Data records
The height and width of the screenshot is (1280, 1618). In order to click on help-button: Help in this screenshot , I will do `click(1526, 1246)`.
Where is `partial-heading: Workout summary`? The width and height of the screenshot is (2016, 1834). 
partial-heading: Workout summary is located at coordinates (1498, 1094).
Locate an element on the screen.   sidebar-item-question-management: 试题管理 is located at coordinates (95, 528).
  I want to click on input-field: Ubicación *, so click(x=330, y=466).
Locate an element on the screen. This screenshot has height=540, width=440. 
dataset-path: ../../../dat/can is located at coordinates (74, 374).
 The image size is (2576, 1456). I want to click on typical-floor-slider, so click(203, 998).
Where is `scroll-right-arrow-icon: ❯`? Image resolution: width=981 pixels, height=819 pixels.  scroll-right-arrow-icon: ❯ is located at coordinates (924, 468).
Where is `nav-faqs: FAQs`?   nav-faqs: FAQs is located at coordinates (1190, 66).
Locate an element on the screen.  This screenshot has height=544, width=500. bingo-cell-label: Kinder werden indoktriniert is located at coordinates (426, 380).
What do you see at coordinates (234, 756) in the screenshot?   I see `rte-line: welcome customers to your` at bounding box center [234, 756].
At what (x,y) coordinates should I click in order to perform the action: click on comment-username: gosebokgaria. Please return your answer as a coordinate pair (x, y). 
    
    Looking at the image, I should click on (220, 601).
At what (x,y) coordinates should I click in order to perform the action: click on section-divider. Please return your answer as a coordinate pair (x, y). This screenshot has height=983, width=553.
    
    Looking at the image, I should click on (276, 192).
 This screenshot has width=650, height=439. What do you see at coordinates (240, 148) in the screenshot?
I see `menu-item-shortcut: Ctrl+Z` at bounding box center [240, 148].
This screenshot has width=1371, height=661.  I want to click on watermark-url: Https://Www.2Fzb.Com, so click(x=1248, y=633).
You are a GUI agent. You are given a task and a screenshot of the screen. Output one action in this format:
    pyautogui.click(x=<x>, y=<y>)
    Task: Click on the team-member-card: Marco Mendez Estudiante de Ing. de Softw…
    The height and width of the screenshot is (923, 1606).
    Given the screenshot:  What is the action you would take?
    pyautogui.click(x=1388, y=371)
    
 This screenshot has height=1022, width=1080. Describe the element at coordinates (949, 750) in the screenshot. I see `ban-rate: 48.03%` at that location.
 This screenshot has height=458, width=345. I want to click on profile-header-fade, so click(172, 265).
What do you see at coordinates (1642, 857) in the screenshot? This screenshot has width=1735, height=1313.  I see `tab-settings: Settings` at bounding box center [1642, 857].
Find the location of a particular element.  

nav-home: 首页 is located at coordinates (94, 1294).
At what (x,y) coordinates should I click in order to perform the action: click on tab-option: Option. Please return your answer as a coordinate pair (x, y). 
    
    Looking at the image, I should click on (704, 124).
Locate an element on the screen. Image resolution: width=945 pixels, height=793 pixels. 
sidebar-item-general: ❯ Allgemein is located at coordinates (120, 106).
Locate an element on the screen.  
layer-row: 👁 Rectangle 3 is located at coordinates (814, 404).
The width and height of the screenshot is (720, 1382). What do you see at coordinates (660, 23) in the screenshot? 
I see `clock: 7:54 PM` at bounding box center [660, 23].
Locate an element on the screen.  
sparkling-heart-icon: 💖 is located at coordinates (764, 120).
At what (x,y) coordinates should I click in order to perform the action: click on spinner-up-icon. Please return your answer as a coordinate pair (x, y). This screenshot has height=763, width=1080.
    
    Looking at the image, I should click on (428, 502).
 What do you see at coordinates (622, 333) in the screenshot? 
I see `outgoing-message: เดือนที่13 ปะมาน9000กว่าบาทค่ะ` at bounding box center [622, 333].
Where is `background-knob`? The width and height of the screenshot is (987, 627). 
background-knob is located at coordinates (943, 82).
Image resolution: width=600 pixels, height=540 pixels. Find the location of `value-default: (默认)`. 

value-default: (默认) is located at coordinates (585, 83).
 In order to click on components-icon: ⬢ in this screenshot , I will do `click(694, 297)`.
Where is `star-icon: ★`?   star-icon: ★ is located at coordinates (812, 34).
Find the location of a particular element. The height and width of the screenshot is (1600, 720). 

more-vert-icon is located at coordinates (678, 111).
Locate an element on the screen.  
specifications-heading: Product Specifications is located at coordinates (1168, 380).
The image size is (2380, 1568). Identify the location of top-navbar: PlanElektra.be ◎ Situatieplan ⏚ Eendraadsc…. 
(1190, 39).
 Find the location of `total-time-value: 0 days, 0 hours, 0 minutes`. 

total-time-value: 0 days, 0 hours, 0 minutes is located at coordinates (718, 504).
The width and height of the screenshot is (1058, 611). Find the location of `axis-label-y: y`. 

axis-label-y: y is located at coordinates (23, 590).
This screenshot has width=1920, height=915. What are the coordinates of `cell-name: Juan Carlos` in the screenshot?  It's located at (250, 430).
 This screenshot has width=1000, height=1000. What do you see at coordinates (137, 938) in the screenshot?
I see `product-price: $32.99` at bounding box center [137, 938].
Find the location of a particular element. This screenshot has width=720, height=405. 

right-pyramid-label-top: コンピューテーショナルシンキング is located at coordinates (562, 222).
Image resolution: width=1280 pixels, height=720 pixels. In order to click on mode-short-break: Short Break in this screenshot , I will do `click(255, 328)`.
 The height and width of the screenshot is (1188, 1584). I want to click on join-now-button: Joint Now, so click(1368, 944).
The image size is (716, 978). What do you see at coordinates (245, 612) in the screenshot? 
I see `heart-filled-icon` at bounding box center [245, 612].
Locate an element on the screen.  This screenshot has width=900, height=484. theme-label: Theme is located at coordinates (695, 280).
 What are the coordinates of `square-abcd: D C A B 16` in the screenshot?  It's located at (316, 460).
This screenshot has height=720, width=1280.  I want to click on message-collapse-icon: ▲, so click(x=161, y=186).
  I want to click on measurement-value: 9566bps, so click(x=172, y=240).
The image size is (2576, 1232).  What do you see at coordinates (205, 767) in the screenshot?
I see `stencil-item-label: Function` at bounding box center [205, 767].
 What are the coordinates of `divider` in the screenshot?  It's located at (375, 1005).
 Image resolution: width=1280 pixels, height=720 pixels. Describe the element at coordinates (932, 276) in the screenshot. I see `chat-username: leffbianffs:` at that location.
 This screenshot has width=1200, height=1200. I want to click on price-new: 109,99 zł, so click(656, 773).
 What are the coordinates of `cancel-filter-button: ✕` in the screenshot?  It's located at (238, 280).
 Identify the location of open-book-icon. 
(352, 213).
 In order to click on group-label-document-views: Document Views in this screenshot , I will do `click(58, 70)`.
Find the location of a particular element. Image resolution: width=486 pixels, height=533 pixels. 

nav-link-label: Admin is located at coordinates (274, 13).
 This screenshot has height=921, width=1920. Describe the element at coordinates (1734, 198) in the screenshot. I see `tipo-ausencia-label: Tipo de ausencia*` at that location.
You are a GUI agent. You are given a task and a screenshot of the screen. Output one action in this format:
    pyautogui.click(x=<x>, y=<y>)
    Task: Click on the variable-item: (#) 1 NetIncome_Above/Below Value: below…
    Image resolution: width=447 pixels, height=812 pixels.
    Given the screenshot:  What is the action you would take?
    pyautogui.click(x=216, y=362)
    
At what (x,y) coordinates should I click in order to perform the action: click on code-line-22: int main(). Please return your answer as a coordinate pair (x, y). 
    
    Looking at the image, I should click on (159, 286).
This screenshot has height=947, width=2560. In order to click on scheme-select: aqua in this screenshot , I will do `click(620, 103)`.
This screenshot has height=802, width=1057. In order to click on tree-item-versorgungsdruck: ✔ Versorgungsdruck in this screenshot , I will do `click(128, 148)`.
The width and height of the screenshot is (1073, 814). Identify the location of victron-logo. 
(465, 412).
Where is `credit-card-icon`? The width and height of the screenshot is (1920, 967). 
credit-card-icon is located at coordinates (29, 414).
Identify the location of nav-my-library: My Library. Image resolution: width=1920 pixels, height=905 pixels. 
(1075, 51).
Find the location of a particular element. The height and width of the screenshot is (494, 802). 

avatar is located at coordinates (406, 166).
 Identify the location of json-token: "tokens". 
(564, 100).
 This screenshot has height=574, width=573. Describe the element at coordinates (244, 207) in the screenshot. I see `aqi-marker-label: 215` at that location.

Problem to solve – Repeat the records verbatim, starting at the line containing "The width and height of the screenshot is (720, 1382)." and ending after the line containing "center [622, 333].".

Response –
The width and height of the screenshot is (720, 1382). What do you see at coordinates (660, 23) in the screenshot? 
I see `clock: 7:54 PM` at bounding box center [660, 23].
Locate an element on the screen.  
sparkling-heart-icon: 💖 is located at coordinates (764, 120).
At what (x,y) coordinates should I click in order to perform the action: click on spinner-up-icon. Please return your answer as a coordinate pair (x, y). This screenshot has height=763, width=1080.
    
    Looking at the image, I should click on (428, 502).
 What do you see at coordinates (622, 333) in the screenshot? 
I see `outgoing-message: เดือนที่13 ปะมาน9000กว่าบาทค่ะ` at bounding box center [622, 333].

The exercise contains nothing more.